In 1999 I was studying at college when I began drawing maps for the world of Elenchera. I would eventually come to have more than 500 of these as the world history took shape. I still have them thank goodness! I attempted two novels set in Elenchera – Endeavour (2000-4) and The Voice of Elenchera (2006) – but neither came to fruition. I was more committed to building the history and making sure I knew each land and its people intimately before I attempted another novel. I spent more than a decade on Elenchera before another novel appeared.
In late 2008 I met my wife, Donna, who proved to be the main catalyst in my self-publishing the first Elenchera novel – Fezariu’s Epiphany (2011). The second – A World Apart (2012) – soon followed. I enjoyed writing both novels, especially A World Apart, but that had the negative impact of putting pressure on a third book. I wasn’t content to maintain and consolidate what I’d done before, I wanted to improve and write a better novel each time. Trying to get Ansel’s Remorse right has not been easy and were it not for Donna’s support I’m not sure it would be here today.
Though my latest novel, Ansel’s Remorse actually began life way back in 2004. I’d had a go at writing short stories as well as novels and the best one I wrote was entitled The Sparkling Dew on the Lakeside. It told the story of Lorenzo, a vampire taking part in raids along distant coastlines to acquire prisoners to bolster an army back home. As soon as Lorenzo stepped foot on land he began to suffer flashbacks to the man he was once, the life he once had and he went in search of the past. The vampires in that story were claiming prisoners on behalf of their ruler – Palatine – who never appeared in the story but there was an air of mystique about him.
As I built the history of Elenchera, Palatine entered the timelines and I chronicled the significant events of his life. Having read of his exploits, Donna convinced me to write a novel about him but I didn’t know how to begin. I wanted to include Lorenzo’s tale but I wasn’t certain how or why he and Palatine would come to interact. One day a new character popped into my head. His name was Ansel and he was intended to be the bridge between Lorenzo’s story and that of Palatine’s significant impact on history.

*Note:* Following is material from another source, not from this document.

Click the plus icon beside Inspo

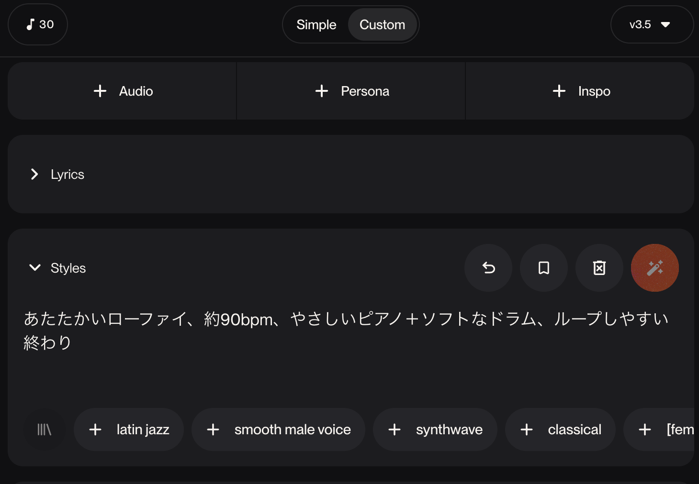click(x=559, y=91)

What I didn’t expect was for the novel to become Ansel’s story. Palatine remains a crucial element in the story – Ansel’s Master and close friend – but Lorenzo’s story comes in the second half of the story and though that may seem quite late in the day to have any impact, it is integral to the events that follow.
Being honest, I wrote three drafts of Ansel’s Remorse and just couldn’t get it right. I did feel added pressure given how well writing A World Apart had gone but I was also focused on trying to make Palatine live up to the expectations of Donna. She felt he would be a compelling character but I wasn’t convinced I’d nailed him completely until Donna read the book herself. My wife is my harshest critic and has never been afraid to question weaknesses in my work. I didn’t find the criticism easy to take at first but we both feel that I’ve come a long way in taking on board feedback and using it to improve as a writer.
Working through the manuscript for the final time, having taken on board all feedback, I do feel more confident about the book. It’s a different story to Fezariu’s Epiphany and A World Apart and for that I am grateful. I want to explore different themes with each new Elenchera book and visit different lands in this world that is such a big part of me. Work has already begun on a fourth Elenchera novel – The Stars Beneath the Parapets – which will be nothing like the opening three books in the series.
A lot has happened since Elenchera began in 1999. More than 15 years on I feel we have been through so much together, it hasn’t always been easy, but we have three novels to show for it. Do I wish there had been more? Certainly, but despite the gap between A World Apart and Ansel’s Remorse, I am glad I didn’t try to force this latest book to completion too early. It needed more time to bloom than the others, longer than I hoped or expected, but I think the wait has been more than worth it.
If you decide to join Ansel on his journey or to follow Fezariu or Demetrius in their respective tales then I hope you enjoy your stay in Elenchera. If you’ve already visited, myself and my characters would be delighted to see you again.